Current Stock & Availability — Distributor Snapshot
Aggregated distributor inventory snapshots (current snapshot date cited by procurement teams) show mixed availability: reel stock exists at franchised channels in moderate quantities, while cut‑tape availability and broker listings vary widely. Minimum order quantities on reels and cut packaging lead to practical purchase thresholds that influence small‑volume production runs and prototype buys.
Observed lead times range from short (days for existing reel stock) to extended (weeks for factory replenishment). Key drivers include ceramic wafer capacity, dielectric material demand, reflow yields, and seasonal board‑level demand cycles.
| Snapshot Metric | Representative Value (snapshot) | Status Visual |
|---|---|---|
| Typical reel availability | Low‑to‑moderate units; franchised channels |
|
| Cut‑tape/minimum buy | MOQ often enforces reel buys |
|
| Lead time signal | Days to weeks depending on lot |
|
Technical Specs & Performance Considerations — Deep Dive
Key specs: capacitance 100 pF, tolerance ±5%, dielectric C0G/NP0, rated voltage 100 V, case 0603 (imperial 0603 ~ 0.06" x 0.03"), insulation resistance and temperature stability suited for precision circuits. Practically, C0G ensures negligible temperature coefficient (tempco) and minimal DC bias capacitance loss.

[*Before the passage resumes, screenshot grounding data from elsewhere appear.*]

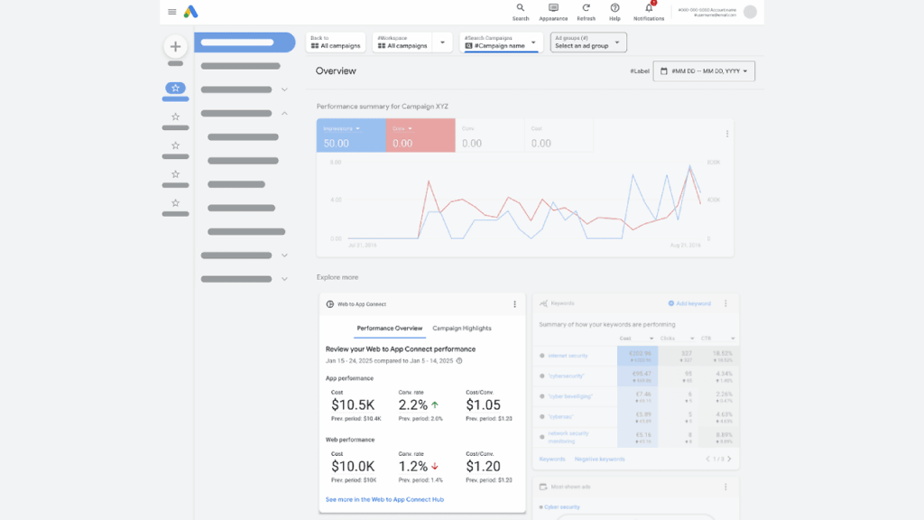Expand the Workspace selector dropdown arrow

(x=442, y=42)
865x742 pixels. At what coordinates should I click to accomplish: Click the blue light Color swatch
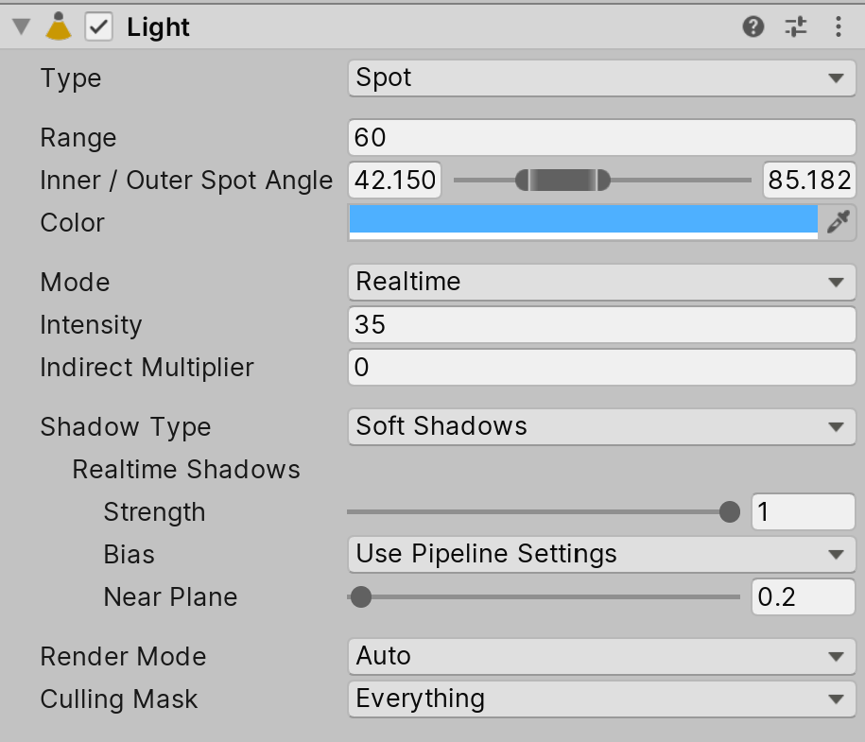click(582, 220)
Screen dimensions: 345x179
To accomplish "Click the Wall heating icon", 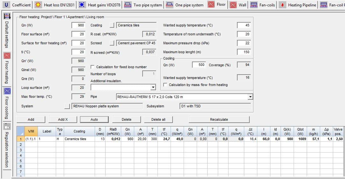I will (x=233, y=5).
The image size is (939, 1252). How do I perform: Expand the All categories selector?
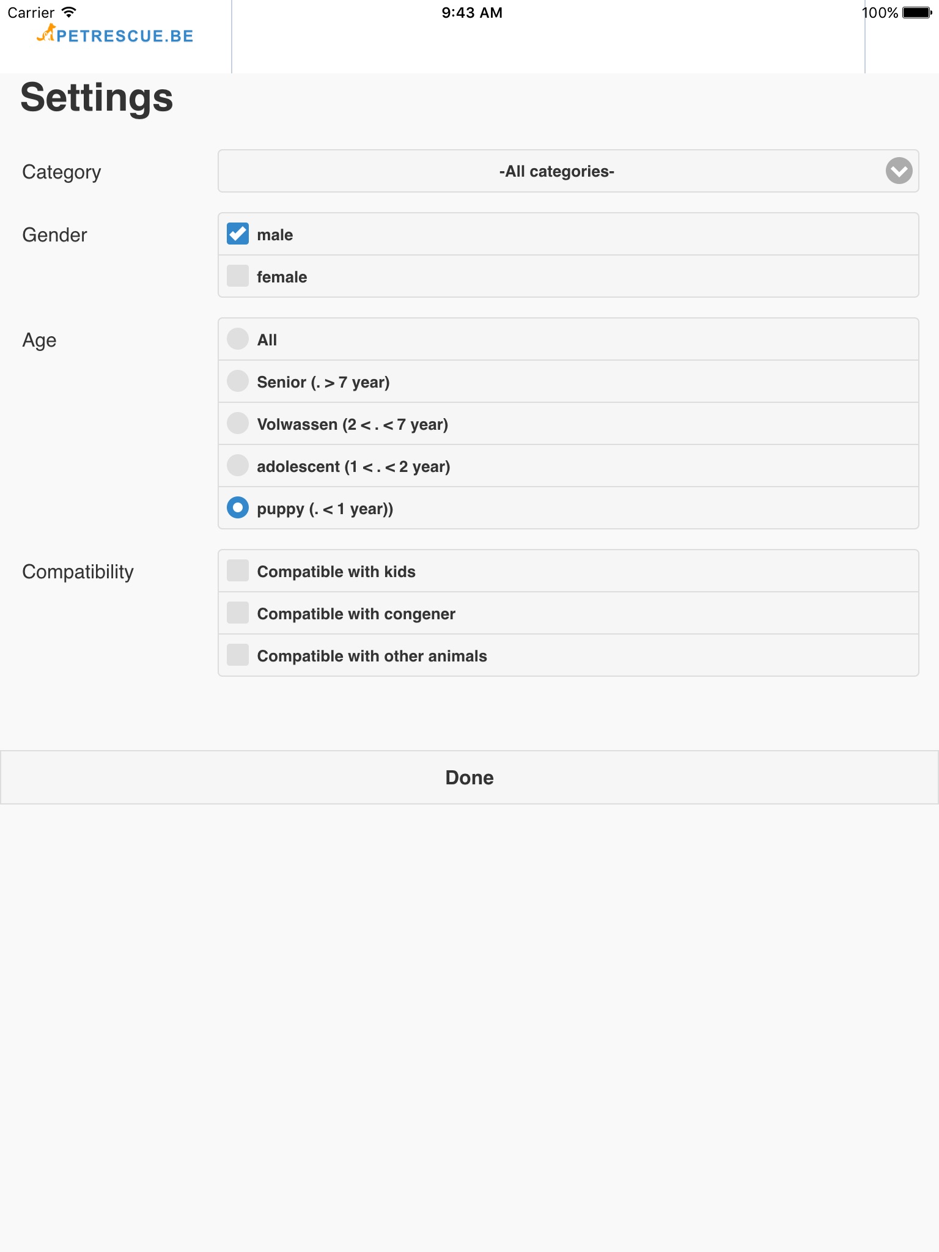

| Spec | Value | Design Implication |
|---|---|---|
| Capacitance | 100 pF | Used in timing/filters; low stray for high Q |
| Tolerance | ±5% | Limits worst‑case variation in tuned circuits |
| Dielectric | C0G/NP0 | Stable across temp and voltage, low dissipation |
| Voltage | 100 V | High enough for many analog/RF uses; derate per practice |
Substitution & Equivalence Guidance
When substituting consider package, tolerance, dielectric tempco, DC‑bias behavior, working voltage, and footprint. Validate with bench tests: frequency response, Q, and temperature sweep. Prefer same dielectric class and tolerance; if moving to different dielectrics or sizes, run sample validation and update BOM risk notes to avoid intermittent performance changes.
Price Trends & Forecast
Historical Patterns
Over recent months unit pricing and reel pricing have shown modest volatility tied to transient demand spikes and inventory rebalancing. Unit price can differ significantly from reel price when MOQ forces reel buys; buyers sourcing single digits may pay a premium compared with reel‑price per unit. Watch for brief spikes aligned with OEM ramps.
Short-term Forecast
For the next 3–6 months expect price stability with short, occasional upticks tied to demand cycles. Procurement strategies: buy available reel stock for critical production, stagger purchases to smooth cost exposure, and set short safety stock covering typical lead time plus contingency.
Actionable Procurement Checklist
- ✔ Identify critical parts and set target safety stock based on average daily usage and lead time variance.
- ✔ Qualify at least two acceptable vendors or part numbers where feasible to reduce single‑source risk.
- ✔ Plan MOQ vs. consumption: prefer reels for steady production, use cut‑tape for prototypes when cost allows.
- ✔ Include contract clauses for lead time and price protection when negotiating with primary suppliers.